The darkness is not an easy place to journey, this journey downward and inward.  It can feel like avoidance and denial are much better alternatives.  Yet without the darkness, how are we to know the light?  Without pain, how can we truly know joy? Without tears, laughter?  In Wrinkle in Time, the children travel to another planet completely shadowed in darkness, completely controlled by a singular entity that does all its thinking for it.  This is not the sweet darkness of the downward, inward journey but rather the darkness of those powers that would seek to annihilate the authentic life.  IT, a huge brain controls the entire planet and it has imprisoned Mr. Murray and will not let him go.  IT promises peace, freedom from thought, no pain, no sickness, no suffering.  Everyone on the planet operates on the same schedule every day, every week through the year.  The children bounce their balls and jump rope in the same rhythm…no diversity, no need for independent decision making.  There may be no suffering on this planet, but there is no joy either.  The people are not truly alive.  

To be truly alive is to know pain and darkness.  It is also to know love and joy.  To become fully human, fully alive is to become fierce with reality.  To become fierce with reality we must embrace the totality of who we have been and who we are.  

Palmer ends Let Your Life Speak with a meditation on the seasons. For the journey to the authentic self is not a linear journey that one takes once and then is done.  It is more like the labyrinth, the spiral.  As many of you know, when one walks a labyrinth, one walks around sometimes drawing close to the center and other times walking on the edge.  To reach the center, you must circle around and around, in and out until you arrive and then you take the same journey out.  It is a powerful metaphor for the spiritual life.  We spiral around, sometimes close to the center and sometimes way out on the edge.   It is an endless cycle like the seasons of the year.

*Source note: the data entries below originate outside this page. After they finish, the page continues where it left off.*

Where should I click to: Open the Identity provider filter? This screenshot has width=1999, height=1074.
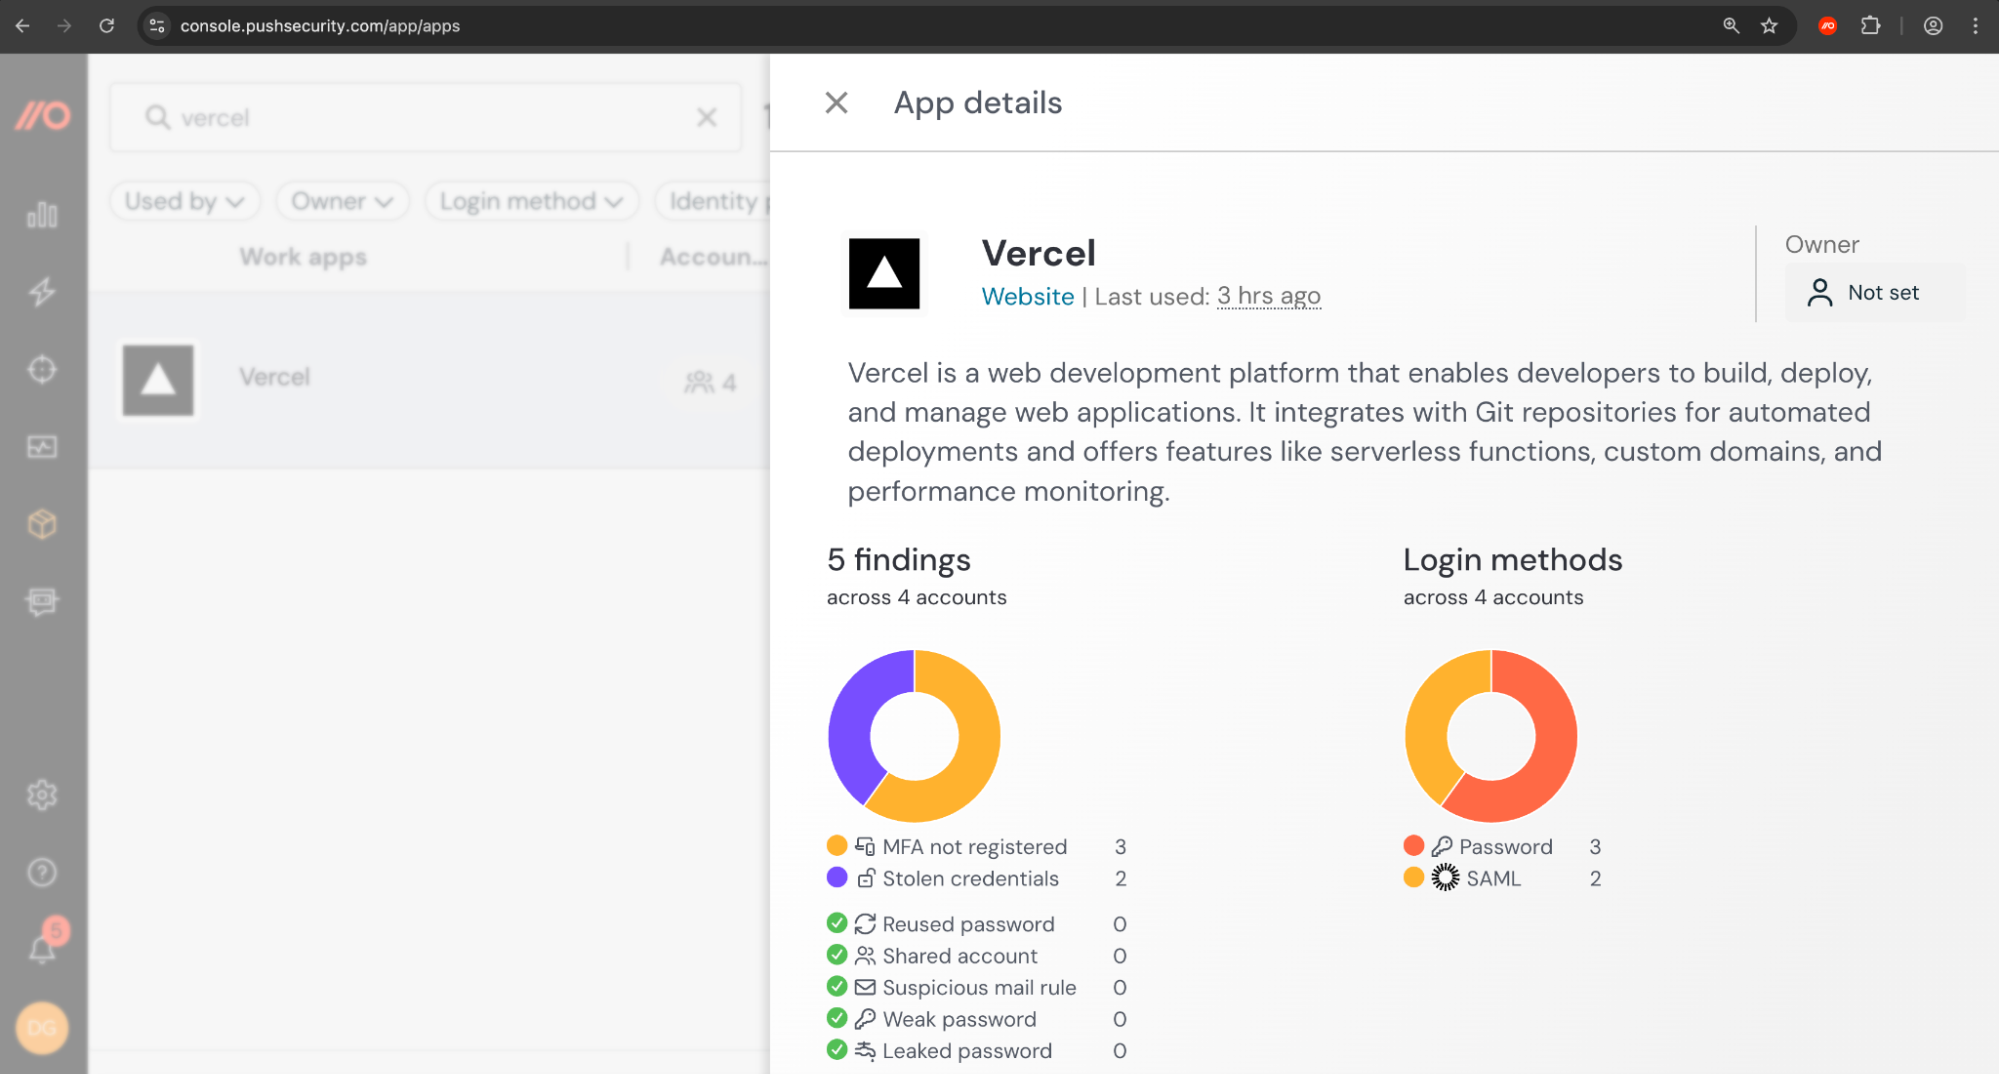click(x=718, y=200)
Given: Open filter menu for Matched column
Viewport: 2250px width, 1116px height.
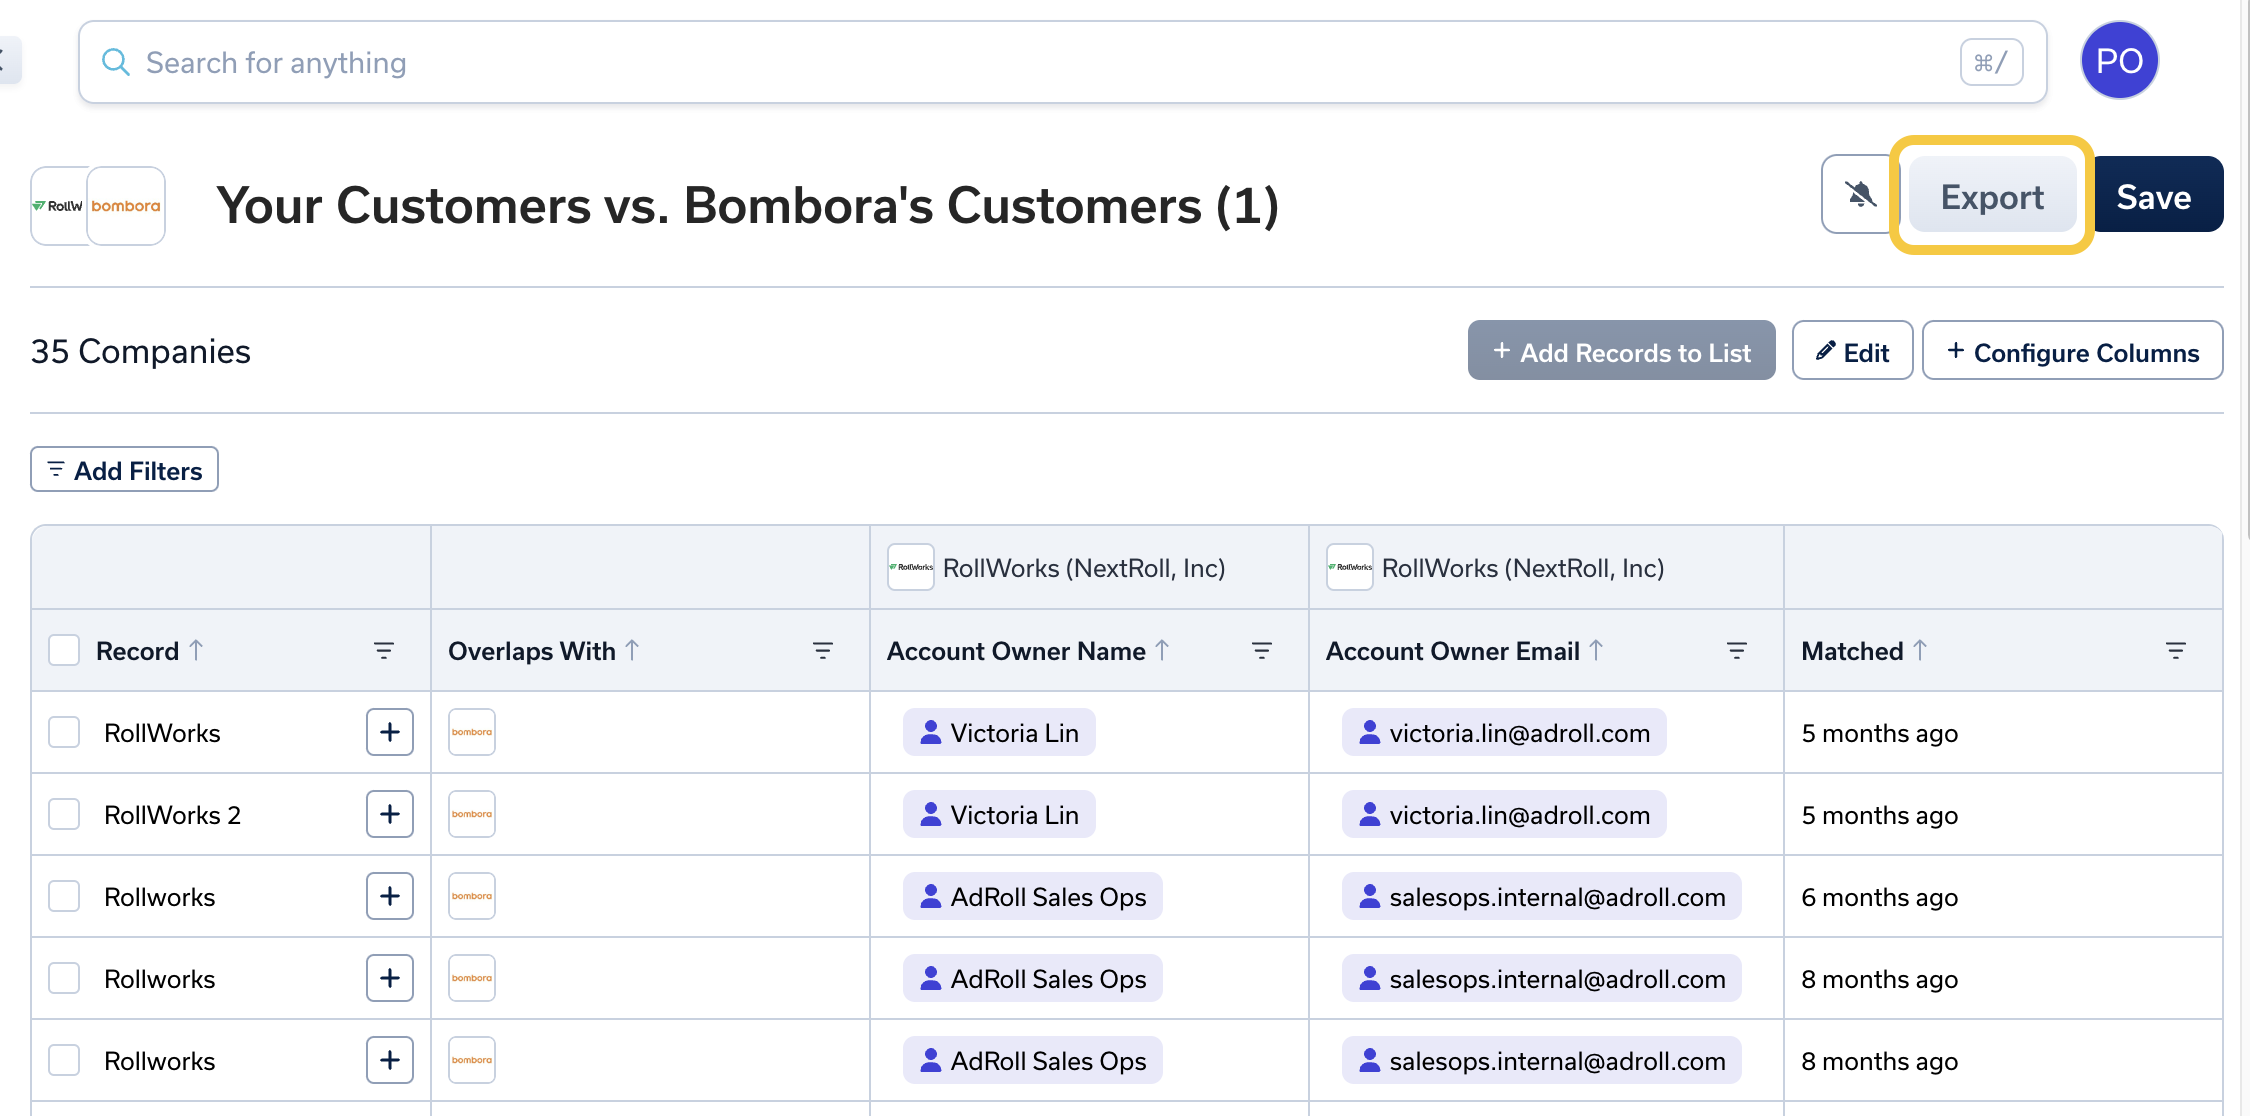Looking at the screenshot, I should (x=2175, y=651).
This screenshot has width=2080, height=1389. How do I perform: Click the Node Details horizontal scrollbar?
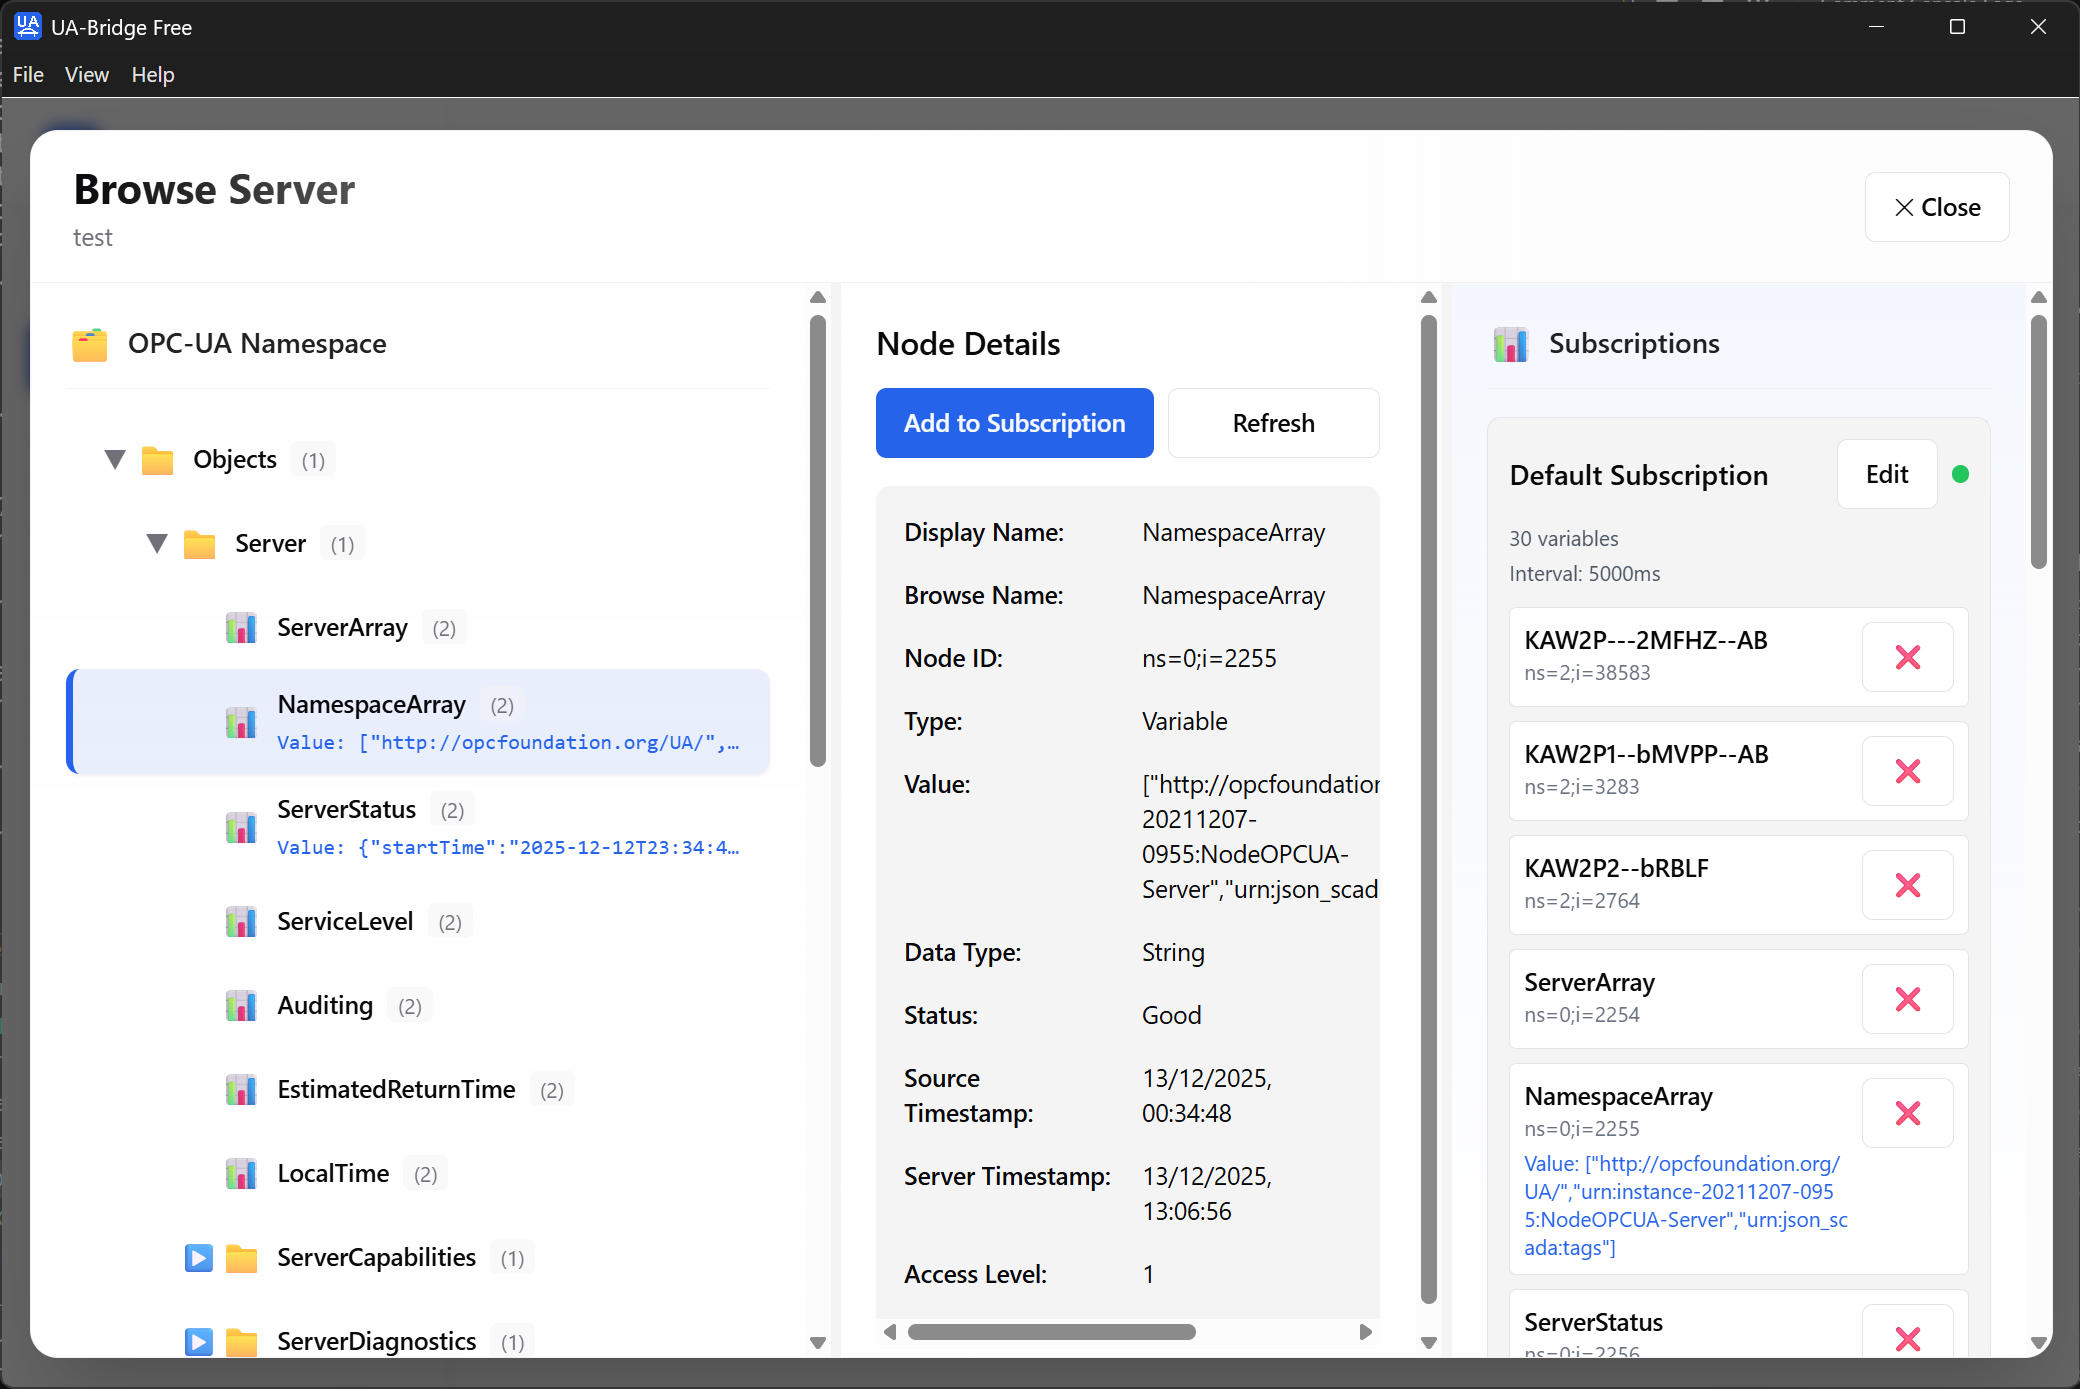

Palmer writes, “Our lives participate in the myth of eternal return: we circle around and spiral down, never finally answering the questions Who am I? and Whose am I?”  In his reflection on winter he writes, “Until we enter boldly into the fears we most want to avoid, those fears will dominate our lives.”  
So I invite you to embrace this journey.  I invite you to explore the gifts darkness can offer, gifts of vision and insight.  I invite you to accompany others by standing next to them, witnessing their journey, without the need to fix, to offer advice and without turning away.  I invite you into the sweet confinement of your aloneness.  Blessed Be.